Said Conley, “We can develop rules all day long that cover large developers and developments – those are easy rules to do. They have professional teams, they have lawyers and engineers and everybody that can work through our rules and make it work for them – within reason, of course. Within reason. But it’s these smaller family-owned, family-oriented (people) that are caught up in a lot of the rules and regulations, that are usually hurt and squeezed the most and can’t work through it.”
Barton (D-Kyle) said last week that he preferred a 5.61-acre minimum lot size.
“Even going to five would be huge,” Barton said last week. “Because currently, up in the western part of the county, it’s a two-acre minimum. We long ago imposed – I led the effort 10 years ago to impose a much higher standard over the Edwards (Aquifer recharge) area in the eastern part of the county, where in similar kinds of lots using wells and septics, we already have a five-acre minimum. And we were the first county in the state to go there. The rules were groundbreaking rules when I led the effort to write – I actually did write much of what was in it, because we didn’t have money for a consultant back in those days.”
An earlier version of the proposed development regulations specified a minimum lot size of 6.5 acres. The governing body of the Hays Trinity Groundwater Conservation District (HTGCD), which the state created to manage groundwater production in the Hays portion of the PGMA, supported a nine-acre minimum lot size. HTGCD’s wishes were thwarted when Naismith Engineering recommended 6.5 acres to the commissioners court.
Two HTGCD board members said the calculation resulting in the 6.5-acre figure assumes 75 percent of rain entering the aquifer should be reserved for human use. They said a Texas Water Development Board report by Robert Bluntzer recommends that 10 percent of recharge be reserved for pumping. HTGCD Board Member Andrew Backus (District 3) said Bluntzer recommended minimum lot sizes of 25 acres in the Hill Country.
At around 11:30 p.m. on July 21, after more than five hours of development regulations discussion and public comment at Wimberley City Hall, Ford challenged her colleagues to support a minimum lot size requirement of six acres. With midnight approaching and only 20 people left in the room out of the original 200 or so, commissioners court members were not yet ready to come to a consensus. At the same meeting in Wimberley, Hays County Judge Liz Sumter (D-Wimberley) joined Ford in supporting six acres, though she said her preference was nine acres.

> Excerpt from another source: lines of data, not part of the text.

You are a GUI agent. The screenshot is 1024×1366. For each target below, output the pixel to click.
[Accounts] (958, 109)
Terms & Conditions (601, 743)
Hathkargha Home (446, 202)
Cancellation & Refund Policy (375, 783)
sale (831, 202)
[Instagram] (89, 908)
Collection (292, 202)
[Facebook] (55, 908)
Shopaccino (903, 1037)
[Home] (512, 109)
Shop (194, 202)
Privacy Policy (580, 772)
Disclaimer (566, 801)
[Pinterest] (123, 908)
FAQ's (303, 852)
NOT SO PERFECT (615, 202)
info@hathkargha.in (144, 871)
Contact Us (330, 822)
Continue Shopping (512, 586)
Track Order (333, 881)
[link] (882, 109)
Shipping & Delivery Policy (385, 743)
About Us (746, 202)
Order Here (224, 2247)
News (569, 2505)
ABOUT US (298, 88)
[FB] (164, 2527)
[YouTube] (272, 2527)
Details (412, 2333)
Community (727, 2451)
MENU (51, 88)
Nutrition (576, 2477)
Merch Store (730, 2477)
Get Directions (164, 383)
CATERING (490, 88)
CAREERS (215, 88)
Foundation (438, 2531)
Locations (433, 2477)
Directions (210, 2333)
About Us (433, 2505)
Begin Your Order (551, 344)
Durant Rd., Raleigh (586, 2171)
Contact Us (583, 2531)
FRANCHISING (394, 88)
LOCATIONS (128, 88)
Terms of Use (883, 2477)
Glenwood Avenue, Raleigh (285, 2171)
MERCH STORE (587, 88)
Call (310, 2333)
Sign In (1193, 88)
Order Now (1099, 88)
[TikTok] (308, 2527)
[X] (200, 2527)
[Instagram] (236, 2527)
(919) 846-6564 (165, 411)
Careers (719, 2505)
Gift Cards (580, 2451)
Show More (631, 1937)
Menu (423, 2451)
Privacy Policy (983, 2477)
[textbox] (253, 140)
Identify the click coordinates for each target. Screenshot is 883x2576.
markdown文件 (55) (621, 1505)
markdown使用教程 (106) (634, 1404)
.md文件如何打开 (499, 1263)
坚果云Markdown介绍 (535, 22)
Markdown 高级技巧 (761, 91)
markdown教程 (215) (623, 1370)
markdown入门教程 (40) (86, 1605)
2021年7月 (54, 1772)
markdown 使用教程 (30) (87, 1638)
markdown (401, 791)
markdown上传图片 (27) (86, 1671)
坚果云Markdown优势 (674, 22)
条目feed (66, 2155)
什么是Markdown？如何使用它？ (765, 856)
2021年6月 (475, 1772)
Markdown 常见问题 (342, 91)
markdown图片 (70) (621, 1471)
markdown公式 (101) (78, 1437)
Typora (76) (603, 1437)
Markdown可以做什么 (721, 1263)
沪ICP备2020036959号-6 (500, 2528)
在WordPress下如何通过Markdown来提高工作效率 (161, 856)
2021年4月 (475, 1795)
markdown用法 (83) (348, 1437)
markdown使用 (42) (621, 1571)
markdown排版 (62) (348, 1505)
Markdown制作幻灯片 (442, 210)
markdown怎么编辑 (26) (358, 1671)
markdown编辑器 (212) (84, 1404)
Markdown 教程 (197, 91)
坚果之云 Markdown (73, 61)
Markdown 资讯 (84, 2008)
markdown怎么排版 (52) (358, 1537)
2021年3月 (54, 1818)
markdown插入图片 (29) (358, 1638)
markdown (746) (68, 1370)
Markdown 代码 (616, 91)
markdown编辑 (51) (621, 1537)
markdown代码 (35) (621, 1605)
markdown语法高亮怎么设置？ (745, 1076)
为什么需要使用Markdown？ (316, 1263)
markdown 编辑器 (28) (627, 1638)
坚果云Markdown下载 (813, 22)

Sumter said last week that the minimum lot will probably be increased in future years to be in accord with the planning efforts of the Texas Water Development Board (TWDB). In the next year, the TWDB will issue a managed available groundwater number that will set a threshold for the number of water pumping permits issued by the Hays Trinity Groundwater Conservation District, which has imposed a moratorium on issuing new permits.
“Existing groundwater supplies — the amount of groundwater that can be produced with current permits and existing infrastructures — are projected to decrease 32 percent between 2010 and 2060, from about 8.5 million acre-feet per year to about 5.8 million acre-feet per year,” states the TWDB’s latest State Water Plan. “Groundwater availability — the amount of water from an aquifer that is available for use as determined by the planning groups — is projected to decrease 22 percent, from 12.7 million acre-feet per year in 2010 to 9.9 million acre-feet per year by 2060.”
Another controversial provision in the new regulations is a requirement for landowners developing property 50 acres or greater, or land with 50 or more dwelling units planned, to allow certain government entities to install and maintain groundwater monitoring wells on the property. Costs associated with the wells will be borne by the government entities that install them.